• READING PASSAGE:
....................

My first wife was LDS (in her case ... a "Jack Mormon"). I was first introduced to prepping (late 1970s) by her parents who raised and canned their own food. They had an underground cellar where they stored their jars. They dated them and rotated them. Great people.

About 10 years ago, I purchased an entire pallet of #10 cans of freeze dried foods (veggies, fruits, powdered dairy, meat, etc.) from a Utah company. I can't say for sure that they were LDS but I suspect that they were (being in Utah and all). I still have a good amount of those cans in storage although I gave some to various individuals for various reasons.

Anyway, I don't think you can go wrong buying from the LDS folks. Prepping is a way of life for most of them.


----------



## Trihonda (Aug 24, 2020)

We placed an order from LDS. Snagged about $800 in goods between my buddy and I. He’s divorced so no one sees his packages, but the mailman.


----------



## Maine-Marine (Mar 7, 2014)

is a picture worth a 1000 words still?
Here is SOME of the LDS stuff I have.. I think they are the best or one of the best place to buy LONG term items


----------



## inceptor (Nov 19, 2012)

The LDS store has great prices but the selection is limited. I too buy from them. Later on I found out that they also have stores you can visit and buy from. Most locations now are shutdown though due to the plandemic. I'm told a couple across the country are open but they are few and far between. Our local one is still closed.

The LDS store is facing the same problems that the other stores are experiencing. The plandemic has caused more than the usual people to order added to the shutdown of many plants for supply items. The shutdowns and labor social distancing are causing problems across the board for a multitude of products.


----------

....................

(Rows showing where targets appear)
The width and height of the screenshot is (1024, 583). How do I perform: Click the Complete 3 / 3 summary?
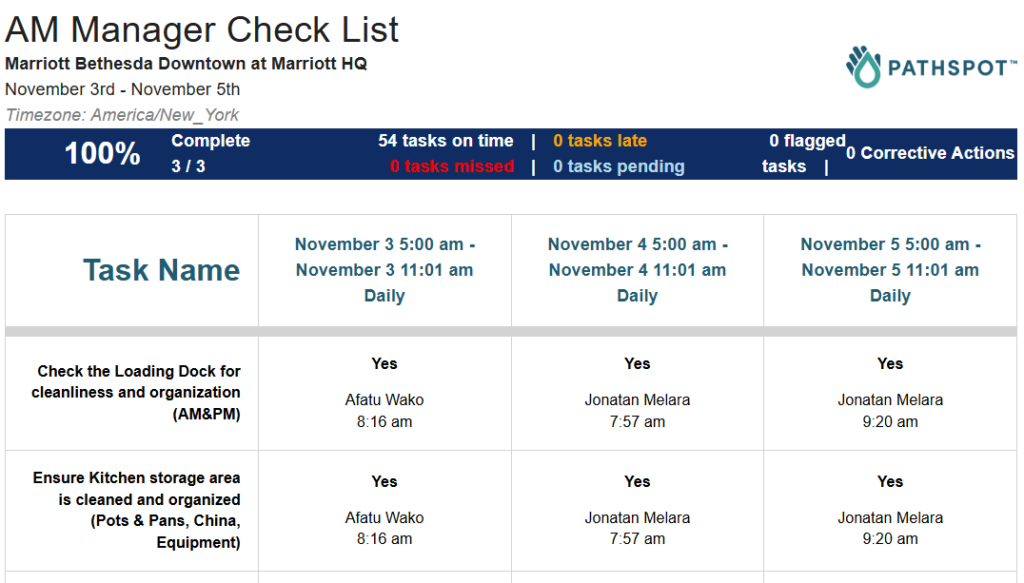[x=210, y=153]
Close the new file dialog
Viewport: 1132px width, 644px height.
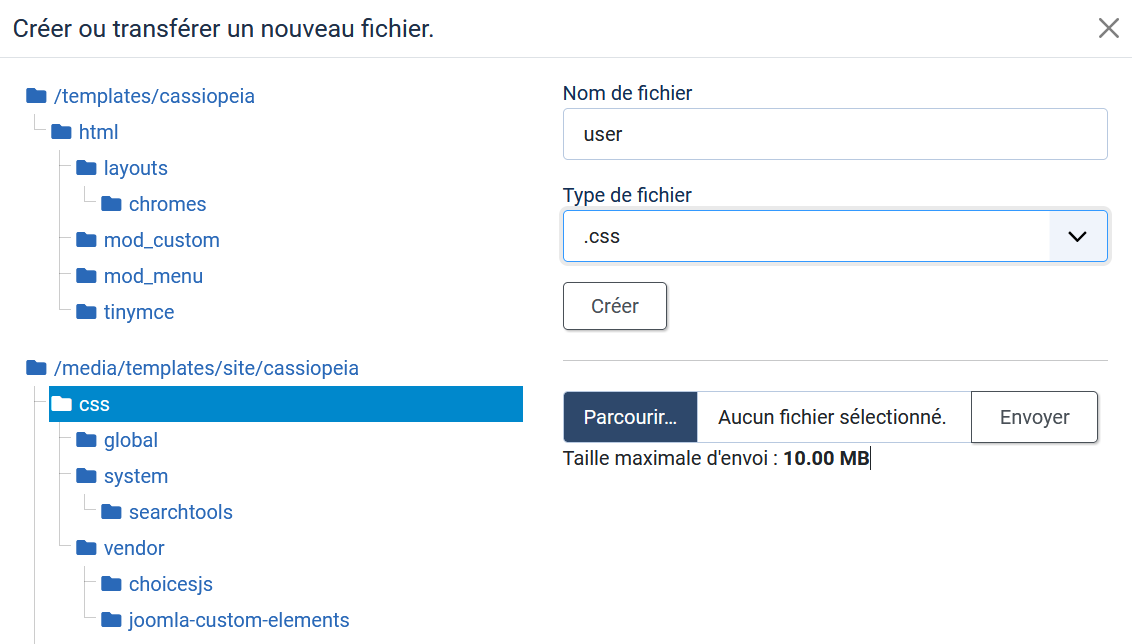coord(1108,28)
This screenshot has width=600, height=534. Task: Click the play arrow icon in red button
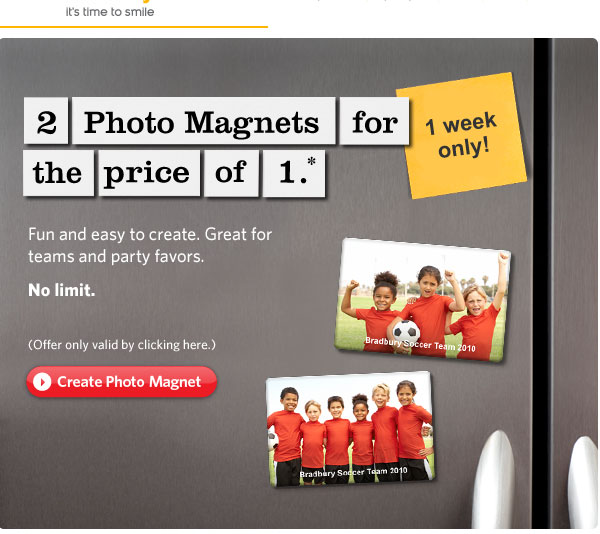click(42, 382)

....................

• GIVEN PROBLEM 1: Copy the stretch of the forum thread about LDS food storage from "We placed an" through "(Mar 7, 2014)" word for word.
• GIVEN PROBLEM 2: According to the forum thread about LDS food storage, what did the first poster buy from a Utah company about 10 years ago?
The items have no connection to the forum thread about buying food storage from the LDS store.

• CORRECT OUTPUT 1:
We placed an order from LDS. Snagged about $800 in goods between my buddy and I. He’s divorced so no one sees his packages, but the mailman.


----------



## Maine-Marine (Mar 7, 2014)

• CORRECT OUTPUT 2: An entire pallet of #10 cans of freeze dried foods.